Go over the listing below line by line, and return each one holding the string "computer".

-- Record set follows --

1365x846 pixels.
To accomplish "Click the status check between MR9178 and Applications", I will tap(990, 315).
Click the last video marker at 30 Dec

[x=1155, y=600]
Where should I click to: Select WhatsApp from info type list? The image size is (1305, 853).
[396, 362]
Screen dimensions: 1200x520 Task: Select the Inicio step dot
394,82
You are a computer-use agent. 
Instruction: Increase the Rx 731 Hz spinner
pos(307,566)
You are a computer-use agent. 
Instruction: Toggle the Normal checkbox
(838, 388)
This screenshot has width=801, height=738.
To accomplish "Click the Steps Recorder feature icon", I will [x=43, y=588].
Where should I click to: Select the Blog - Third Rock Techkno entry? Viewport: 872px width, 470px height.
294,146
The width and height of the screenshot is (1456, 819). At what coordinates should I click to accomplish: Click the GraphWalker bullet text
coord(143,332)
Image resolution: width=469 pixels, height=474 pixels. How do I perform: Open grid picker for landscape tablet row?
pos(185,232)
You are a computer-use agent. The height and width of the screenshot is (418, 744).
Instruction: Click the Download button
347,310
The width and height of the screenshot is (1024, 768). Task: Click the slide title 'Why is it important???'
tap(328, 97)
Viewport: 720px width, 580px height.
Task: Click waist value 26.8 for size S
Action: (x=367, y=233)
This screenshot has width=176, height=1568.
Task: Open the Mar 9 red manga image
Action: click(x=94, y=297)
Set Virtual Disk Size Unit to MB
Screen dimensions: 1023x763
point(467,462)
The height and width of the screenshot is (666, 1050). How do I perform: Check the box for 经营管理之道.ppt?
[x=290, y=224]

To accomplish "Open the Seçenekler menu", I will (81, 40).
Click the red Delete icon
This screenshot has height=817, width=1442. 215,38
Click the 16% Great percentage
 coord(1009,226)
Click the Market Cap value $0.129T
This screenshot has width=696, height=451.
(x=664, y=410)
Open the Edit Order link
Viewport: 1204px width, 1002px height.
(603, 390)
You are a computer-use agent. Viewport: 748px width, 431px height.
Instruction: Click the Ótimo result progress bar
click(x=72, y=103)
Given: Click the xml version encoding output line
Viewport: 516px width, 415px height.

-- Record set concluded --

### Task result
You are a computer-use agent. 
You are a computer-use agent. 
You are a computer-use agent. The height and width of the screenshot is (418, 744).
You are a computer-use agent. Viewport: 748px width, 431px height.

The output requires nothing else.